▶ _Work order_
Which lines of the records contain the word "screenshot"? Show each of them.

Dataset items:

..........

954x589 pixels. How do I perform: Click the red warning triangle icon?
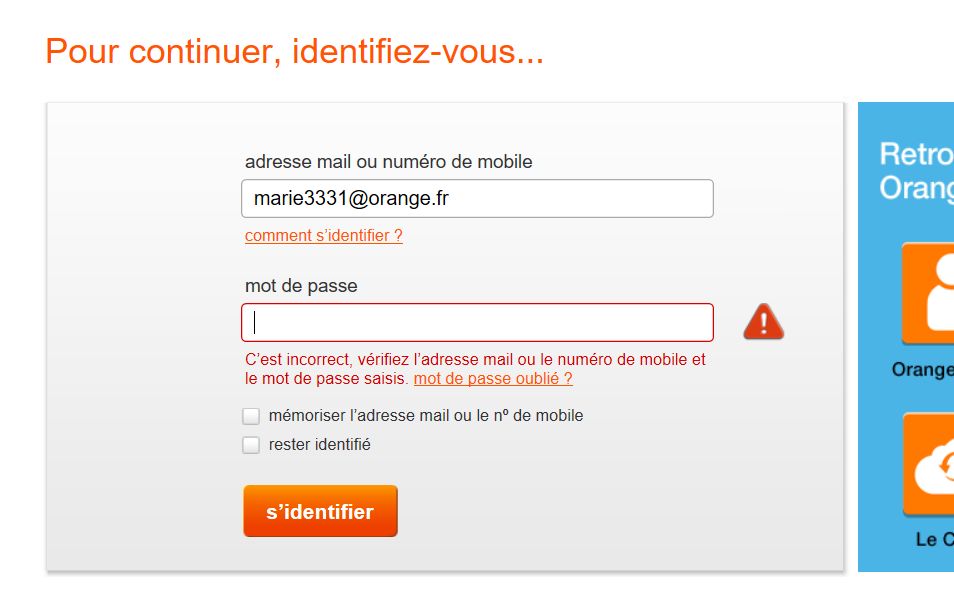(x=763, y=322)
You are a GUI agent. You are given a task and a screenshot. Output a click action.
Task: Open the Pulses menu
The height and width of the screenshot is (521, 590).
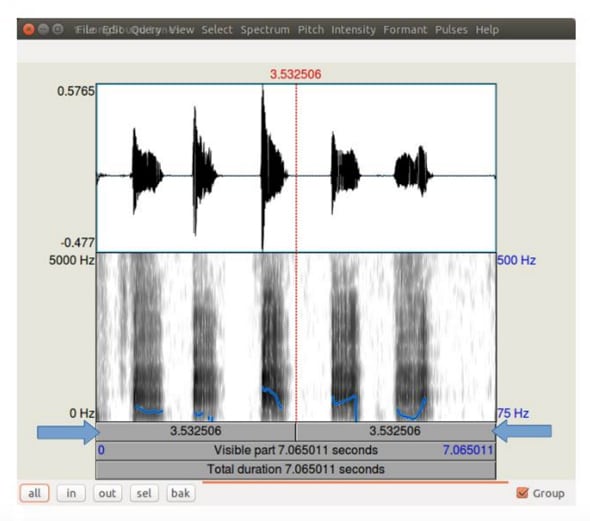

..........

▶ _Answer to this problem_
You are a GUI agent. You are given a task and a screenshot. Output a click action.
The height and width of the screenshot is (521, 590).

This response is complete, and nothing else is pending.